You'd think that a man who made a living by giving sermons on a weekly basis would have a way with words.
Cardinal Sean Brady does have a certain gift, but it's not the sort of thing that would help fill the pews in the largely empty churches of Ireland.
The government is scheduled to finally tackle the abortion issue, a topic that has been forced on those who were long able to ignore it. When the whole world is looking at you after a woman dies due to complications of a miscarriage, a death that could easily have been avoided with an abortion, you tend to take some action and get out from under the heavy scrutiny.
The matter is one of abortion to save the mother's life. Doctors shouldn't have to wonder if they'll be arrested for performing the medical procedure when it's their opinion that it's necessary.
Yet there is the Cardinal in the pulpit, urging Irish Catholics to march against abortion.
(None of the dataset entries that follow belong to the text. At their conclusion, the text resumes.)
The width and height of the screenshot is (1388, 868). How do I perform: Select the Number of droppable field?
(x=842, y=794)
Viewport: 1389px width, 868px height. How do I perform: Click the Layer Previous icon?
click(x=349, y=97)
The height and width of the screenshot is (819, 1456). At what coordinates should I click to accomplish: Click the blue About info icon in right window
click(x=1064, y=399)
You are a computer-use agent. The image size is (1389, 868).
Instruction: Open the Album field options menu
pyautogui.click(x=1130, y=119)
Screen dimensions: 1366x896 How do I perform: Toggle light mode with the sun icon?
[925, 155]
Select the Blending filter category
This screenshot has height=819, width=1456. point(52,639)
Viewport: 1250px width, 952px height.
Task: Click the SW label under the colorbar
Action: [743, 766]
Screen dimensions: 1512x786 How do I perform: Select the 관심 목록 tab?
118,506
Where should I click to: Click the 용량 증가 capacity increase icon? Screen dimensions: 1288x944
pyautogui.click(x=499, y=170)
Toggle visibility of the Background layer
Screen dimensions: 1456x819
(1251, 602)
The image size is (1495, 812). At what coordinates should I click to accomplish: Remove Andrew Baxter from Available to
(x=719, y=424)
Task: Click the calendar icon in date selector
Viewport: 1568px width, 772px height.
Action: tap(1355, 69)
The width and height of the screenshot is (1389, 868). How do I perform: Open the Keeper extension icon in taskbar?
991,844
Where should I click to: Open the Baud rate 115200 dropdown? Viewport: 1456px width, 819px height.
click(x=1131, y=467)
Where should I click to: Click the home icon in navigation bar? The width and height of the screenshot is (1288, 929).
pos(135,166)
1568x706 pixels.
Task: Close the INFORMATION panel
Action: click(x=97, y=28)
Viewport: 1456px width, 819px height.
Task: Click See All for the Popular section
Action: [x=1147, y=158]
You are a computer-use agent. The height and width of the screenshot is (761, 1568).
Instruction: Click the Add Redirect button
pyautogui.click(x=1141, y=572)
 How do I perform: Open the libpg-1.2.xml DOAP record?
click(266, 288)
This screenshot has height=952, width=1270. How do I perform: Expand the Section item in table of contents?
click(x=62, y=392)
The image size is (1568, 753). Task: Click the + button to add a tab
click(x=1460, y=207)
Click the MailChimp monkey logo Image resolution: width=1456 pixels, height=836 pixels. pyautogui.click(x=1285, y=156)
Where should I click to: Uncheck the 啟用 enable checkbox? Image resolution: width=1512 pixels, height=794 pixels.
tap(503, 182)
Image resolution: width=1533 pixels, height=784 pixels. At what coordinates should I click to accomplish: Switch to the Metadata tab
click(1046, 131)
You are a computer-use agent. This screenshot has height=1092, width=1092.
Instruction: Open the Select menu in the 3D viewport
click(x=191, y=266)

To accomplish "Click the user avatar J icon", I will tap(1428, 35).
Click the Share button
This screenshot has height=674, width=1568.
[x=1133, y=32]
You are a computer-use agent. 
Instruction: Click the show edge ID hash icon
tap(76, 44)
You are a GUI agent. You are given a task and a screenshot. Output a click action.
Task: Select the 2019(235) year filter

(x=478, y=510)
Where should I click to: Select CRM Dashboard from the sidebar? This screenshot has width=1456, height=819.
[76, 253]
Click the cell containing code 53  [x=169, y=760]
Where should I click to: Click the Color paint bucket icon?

A woman just died when an abortion would have saved her life, yet the prelate is concerned that elected representatives might not craft laws that would provide "...the best possible care and protection to a woman struggling to
cope with an unwanted pregnancy or by the deliberate destruction of
another human life."
You're thinking that not providing the abortion was a deliberate destruction of Savita Halappaavar's life, but the Church hierarchy doesn't seem to consider a woman's life as having all that much importance in the greater scheme of things.
Better to let a hundred women die than to risk a non-therapeutic abortion taking place on Irish soil. After all, it's only the doctor's word that the woman needed one. What if he's skirting the law, making a claim that isn't true?
A woman just died for no other reason than the lack of concern for the pregnant woman. Not much of a surprise, if you look back a few years to the horrors of the Magdalene laundries.
Old attitudes and misogynistic practices are not easily erased by those who would fight to keep them firmly in place.
Maybe it's not a way with words, but a dismal lack of musical talent. The Cardinal is sadly tone deaf.